02/20/2017 06:25 EST | Updated 02/20/2017 06:25 EST
John Lund via Getty Images
Robot working in office

When Bill Gates speaks up about technology, people tend to listen. So when he spoke to Quartz about the future of automation and how taxing robots should be considered as a real possibility, it caught some attention.

As the founder of Microsoft, there are few people on the planet who have helped to guide technological progression (at least in the realm of computing) as much as Gates over the course of his 42-year career.

The thrust of his argument is this: if robots replace human workers whose pay would otherwise be taxed, why then should the labour of the robots not also be subject to taxation?

Sure, part of the incentive for automation is to save money; but if it comes at the cost of reduced funding for government programs, then it only benefits the corporations looking to increase their already record-high profits.
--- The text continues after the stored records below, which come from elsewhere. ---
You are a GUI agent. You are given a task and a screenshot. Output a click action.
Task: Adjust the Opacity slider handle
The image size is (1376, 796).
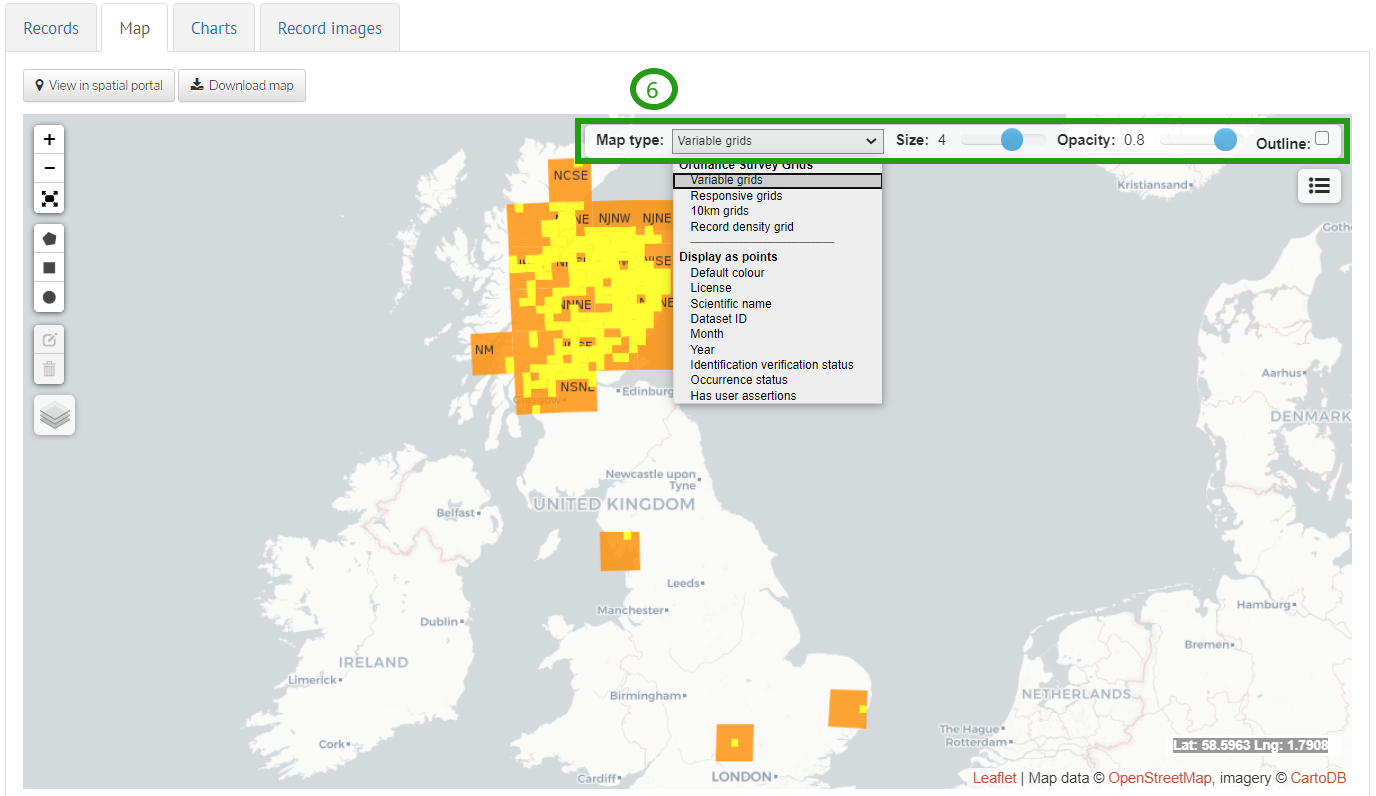1227,139
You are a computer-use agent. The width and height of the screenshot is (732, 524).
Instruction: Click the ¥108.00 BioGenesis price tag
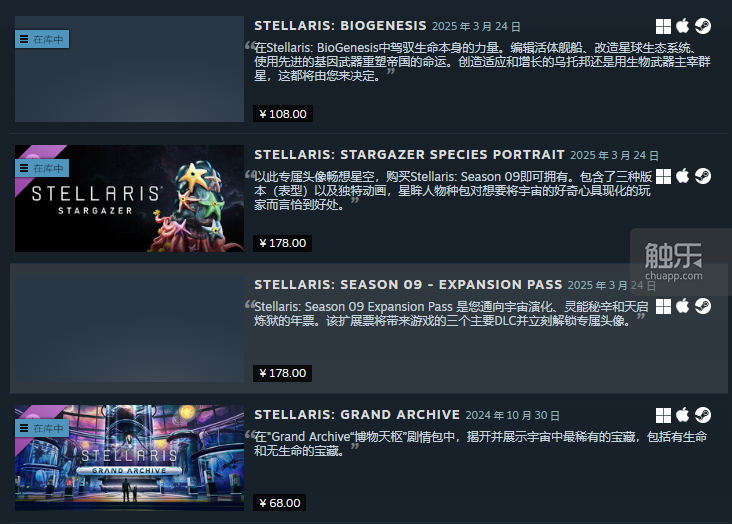pos(283,114)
Instead of humans doing work and contributing part of their earnings towards the betterment of the country they call home, machines will work for nothing and contribute to no one but their corporate masters.

Although he is one of the richest people alive with a net worth of $85.5 billion as of February 2017, Gates is less concerned with profits as he is with people. His philanthropic career arguably dwarfs his corporate one, culminating (so far) in former US president Obama presenting Gates and his wife Melinda with the Presidential Medal of Freedom last year.

He thinks the potential benefits of taxing automated labour will make a difference further down the line, when most driving and warehouse jobs are fulfilled by robots. That revenue could be funnelled into human jobs - working with the elderly and children, along with other social programs which could use a much-needed boost.

That said, Gates has warned us in the past about the potential dangers of artificial superintelligence. How much worse will the inevitable robot uprising be if they hate paying taxes as much as humans do?